About the same time the Gaddie family moved to their farm near Duncan, we find the Johnson family leaving Texas where the weather turned dry and the grass became scarce and the Johnsons drove their cattle to Indian Territory looking for grass, and they found that grass near Duncan, Oklahoma.
They stayed in Oklahoma about four years and during that time at least two of the boys were busy at things other than sitting around watching cattle grow. Andrew had married a girl named Mary, and Will had met this pretty little freckle faced girl from Kentucky.
So then, as you can see, here in farming and cattle country near Duncan is where the Johnsons met up with the Gaddies. This is where a schoolteaching cowboy named Will met a country farmer's daughter named Emma Lee. This is where the falling in love took place. And this is where Will married Emma in the fall of 1896. She was 18, he was 22. They were my parents.
After living in Oklahoma that four years, Grandpa Johnson went back to Texas looking for land to buy. He found what he wanted and bought 1,000 acres of unimproved land in Jones County about three miles southeast of Hamlin. Then he went back to Oklahoma to get the family.
So by the time Grandpa Johnson was ready to start his journey back to Texas with his family, the family had increased by two daughters-in-law and two grandchildren. Will and Emma had a son, Frank, six weeks old. Andrew and Mary had a daughter, Ruth, only three weeks old. Some thought that Ruth was too young to make the trip in the cold of winter. But they all came through in wagons and drove their cattle. That was in January of 1898.

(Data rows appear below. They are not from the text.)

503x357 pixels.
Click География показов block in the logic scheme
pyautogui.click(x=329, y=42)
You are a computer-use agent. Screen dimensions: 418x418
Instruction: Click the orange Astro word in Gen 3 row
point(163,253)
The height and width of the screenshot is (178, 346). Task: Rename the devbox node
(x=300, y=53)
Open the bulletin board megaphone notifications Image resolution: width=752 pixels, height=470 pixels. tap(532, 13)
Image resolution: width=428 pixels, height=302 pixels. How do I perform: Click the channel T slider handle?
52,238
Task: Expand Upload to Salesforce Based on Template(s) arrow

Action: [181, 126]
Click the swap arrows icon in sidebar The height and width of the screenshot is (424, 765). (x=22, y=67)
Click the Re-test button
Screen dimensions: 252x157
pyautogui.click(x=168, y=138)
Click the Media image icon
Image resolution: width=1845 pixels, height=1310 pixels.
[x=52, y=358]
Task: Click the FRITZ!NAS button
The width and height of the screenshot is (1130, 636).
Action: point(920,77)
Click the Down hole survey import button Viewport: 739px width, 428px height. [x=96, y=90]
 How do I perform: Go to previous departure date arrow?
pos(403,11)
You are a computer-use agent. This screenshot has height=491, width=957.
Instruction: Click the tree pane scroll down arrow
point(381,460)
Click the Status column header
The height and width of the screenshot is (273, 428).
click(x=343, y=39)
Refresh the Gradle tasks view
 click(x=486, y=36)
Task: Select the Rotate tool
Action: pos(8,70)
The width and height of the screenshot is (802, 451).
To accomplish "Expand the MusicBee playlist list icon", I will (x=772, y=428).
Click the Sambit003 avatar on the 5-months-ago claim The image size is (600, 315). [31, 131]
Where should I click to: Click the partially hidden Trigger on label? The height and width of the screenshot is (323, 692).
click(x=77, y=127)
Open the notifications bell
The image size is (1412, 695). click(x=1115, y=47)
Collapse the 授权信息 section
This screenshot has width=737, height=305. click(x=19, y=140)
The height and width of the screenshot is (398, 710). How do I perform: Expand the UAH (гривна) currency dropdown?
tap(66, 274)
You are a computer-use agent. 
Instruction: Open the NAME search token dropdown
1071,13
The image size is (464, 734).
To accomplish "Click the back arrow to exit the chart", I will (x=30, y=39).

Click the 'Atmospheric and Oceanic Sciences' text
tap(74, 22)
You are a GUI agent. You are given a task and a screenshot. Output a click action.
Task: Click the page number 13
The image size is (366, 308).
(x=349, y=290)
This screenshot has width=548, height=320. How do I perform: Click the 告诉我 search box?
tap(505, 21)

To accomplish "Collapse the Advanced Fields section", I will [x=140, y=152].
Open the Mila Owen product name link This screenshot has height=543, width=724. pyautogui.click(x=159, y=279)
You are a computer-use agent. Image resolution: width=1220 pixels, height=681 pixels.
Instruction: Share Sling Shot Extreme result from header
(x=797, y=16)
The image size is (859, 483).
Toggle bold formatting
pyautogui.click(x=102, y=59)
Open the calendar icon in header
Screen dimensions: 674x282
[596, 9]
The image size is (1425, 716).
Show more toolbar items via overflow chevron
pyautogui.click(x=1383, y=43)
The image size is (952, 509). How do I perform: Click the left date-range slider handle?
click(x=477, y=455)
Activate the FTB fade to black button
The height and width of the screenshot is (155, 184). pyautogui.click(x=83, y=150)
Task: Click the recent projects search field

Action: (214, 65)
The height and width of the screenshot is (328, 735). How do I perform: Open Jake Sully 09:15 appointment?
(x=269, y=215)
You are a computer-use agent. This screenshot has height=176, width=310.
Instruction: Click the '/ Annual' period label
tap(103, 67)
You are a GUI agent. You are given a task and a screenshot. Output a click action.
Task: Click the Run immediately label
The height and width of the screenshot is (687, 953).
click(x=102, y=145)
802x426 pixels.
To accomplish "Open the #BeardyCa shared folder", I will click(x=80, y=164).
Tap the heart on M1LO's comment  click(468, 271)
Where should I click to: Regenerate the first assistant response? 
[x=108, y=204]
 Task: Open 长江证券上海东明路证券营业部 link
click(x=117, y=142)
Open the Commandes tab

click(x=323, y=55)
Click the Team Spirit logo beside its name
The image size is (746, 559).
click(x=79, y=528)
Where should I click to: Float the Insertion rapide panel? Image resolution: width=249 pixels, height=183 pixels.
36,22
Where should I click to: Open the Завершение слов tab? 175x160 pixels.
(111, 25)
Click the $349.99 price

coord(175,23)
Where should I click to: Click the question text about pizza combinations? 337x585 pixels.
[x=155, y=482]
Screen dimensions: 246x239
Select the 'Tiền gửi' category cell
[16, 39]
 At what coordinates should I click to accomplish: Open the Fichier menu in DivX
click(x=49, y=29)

In later years Mama told me that she thought she would have frozen to death if it had not been for Frank in her lap to help keep her warm. The trip took two weeks in the dead of winter and it rained every day of the trip.
Since there were no improvements on the Johnson land, they all rented other farms for a year or two while they made improvements. Papa and Mama rented and farmed one year in Fisher County. Much of the well water in that county tastes so strongly of gypsum that people have to haul their drinking water from the better wells. So, the story is told that when they were driving their covered wagon to Fisher County, they stopped and asked a man, "How far is it to Fisher County?"
The man said, "You are still about ten miles away."
"How can we tell when we get there?"
"You will see farmers hauling water in barrels in wagons."